■ **TASK DESCRIPTION**: Output the full listing that appears below, exactly as it is presented.
- - -
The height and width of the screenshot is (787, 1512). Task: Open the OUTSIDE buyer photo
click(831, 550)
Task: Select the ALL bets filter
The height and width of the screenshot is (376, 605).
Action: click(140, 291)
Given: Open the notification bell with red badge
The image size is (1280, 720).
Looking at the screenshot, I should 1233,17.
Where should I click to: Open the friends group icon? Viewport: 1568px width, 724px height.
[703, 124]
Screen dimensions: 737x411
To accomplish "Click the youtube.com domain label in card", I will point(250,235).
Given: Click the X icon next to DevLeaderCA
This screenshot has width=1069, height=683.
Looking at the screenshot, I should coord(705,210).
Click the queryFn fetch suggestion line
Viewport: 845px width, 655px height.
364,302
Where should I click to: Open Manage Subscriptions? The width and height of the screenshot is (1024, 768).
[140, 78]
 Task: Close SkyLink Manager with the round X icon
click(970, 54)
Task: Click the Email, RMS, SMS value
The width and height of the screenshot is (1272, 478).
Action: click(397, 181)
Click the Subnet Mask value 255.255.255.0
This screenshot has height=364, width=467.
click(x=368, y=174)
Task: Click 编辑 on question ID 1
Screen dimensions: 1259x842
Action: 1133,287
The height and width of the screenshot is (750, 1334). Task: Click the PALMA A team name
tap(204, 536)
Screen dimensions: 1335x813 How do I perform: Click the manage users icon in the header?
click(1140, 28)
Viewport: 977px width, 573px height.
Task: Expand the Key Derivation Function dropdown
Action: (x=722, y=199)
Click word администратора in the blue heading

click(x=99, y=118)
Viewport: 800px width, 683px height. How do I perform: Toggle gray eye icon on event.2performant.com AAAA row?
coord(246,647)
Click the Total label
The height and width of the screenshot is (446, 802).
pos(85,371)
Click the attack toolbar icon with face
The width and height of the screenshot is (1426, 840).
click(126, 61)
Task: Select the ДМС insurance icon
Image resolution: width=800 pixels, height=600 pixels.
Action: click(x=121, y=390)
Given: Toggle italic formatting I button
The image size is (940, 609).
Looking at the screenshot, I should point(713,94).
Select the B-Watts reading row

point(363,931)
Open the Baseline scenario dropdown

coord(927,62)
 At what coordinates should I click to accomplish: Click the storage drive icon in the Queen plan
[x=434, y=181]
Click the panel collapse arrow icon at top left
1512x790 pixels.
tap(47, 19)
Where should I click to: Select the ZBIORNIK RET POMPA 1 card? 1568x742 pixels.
- - -
■ **ANSWER BELOW**:
The height and width of the screenshot is (787, 1512). Task: Open the OUTSIDE buyer photo
click(831, 550)
Task: Select the ALL bets filter
The height and width of the screenshot is (376, 605).
Action: click(140, 291)
Given: Open the notification bell with red badge
The image size is (1280, 720).
Looking at the screenshot, I should 1233,17.
Where should I click to: Open the friends group icon? Viewport: 1568px width, 724px height.
[703, 124]
Screen dimensions: 737x411
To accomplish "Click the youtube.com domain label in card", I will point(250,235).
Given: Click the X icon next to DevLeaderCA
This screenshot has width=1069, height=683.
Looking at the screenshot, I should coord(705,210).
Click the queryFn fetch suggestion line
Viewport: 845px width, 655px height.
364,302
Where should I click to: Open Manage Subscriptions? The width and height of the screenshot is (1024, 768).
[140, 78]
 Task: Close SkyLink Manager with the round X icon
click(970, 54)
Task: Click the Email, RMS, SMS value
The width and height of the screenshot is (1272, 478).
Action: click(397, 181)
Click the Subnet Mask value 255.255.255.0
This screenshot has height=364, width=467.
click(x=368, y=174)
Task: Click 编辑 on question ID 1
Screen dimensions: 1259x842
Action: 1133,287
The height and width of the screenshot is (750, 1334). Task: Click the PALMA A team name
tap(204, 536)
Screen dimensions: 1335x813 How do I perform: Click the manage users icon in the header?
click(1140, 28)
Viewport: 977px width, 573px height.
Task: Expand the Key Derivation Function dropdown
Action: (x=722, y=199)
Click word администратора in the blue heading

click(x=99, y=118)
Viewport: 800px width, 683px height. How do I perform: Toggle gray eye icon on event.2performant.com AAAA row?
coord(246,647)
Click the Total label
The height and width of the screenshot is (446, 802).
pos(85,371)
Click the attack toolbar icon with face
The width and height of the screenshot is (1426, 840).
click(126, 61)
Task: Select the ДМС insurance icon
Image resolution: width=800 pixels, height=600 pixels.
Action: click(x=121, y=390)
Given: Toggle italic formatting I button
The image size is (940, 609).
Looking at the screenshot, I should point(713,94).
Select the B-Watts reading row

point(363,931)
Open the Baseline scenario dropdown

coord(927,62)
 At what coordinates should I click to accomplish: Click the storage drive icon in the Queen plan
[x=434, y=181]
Click the panel collapse arrow icon at top left
1512x790 pixels.
tap(47, 19)
Where should I click to: Select the ZBIORNIK RET POMPA 1 card? 1568x742 pixels.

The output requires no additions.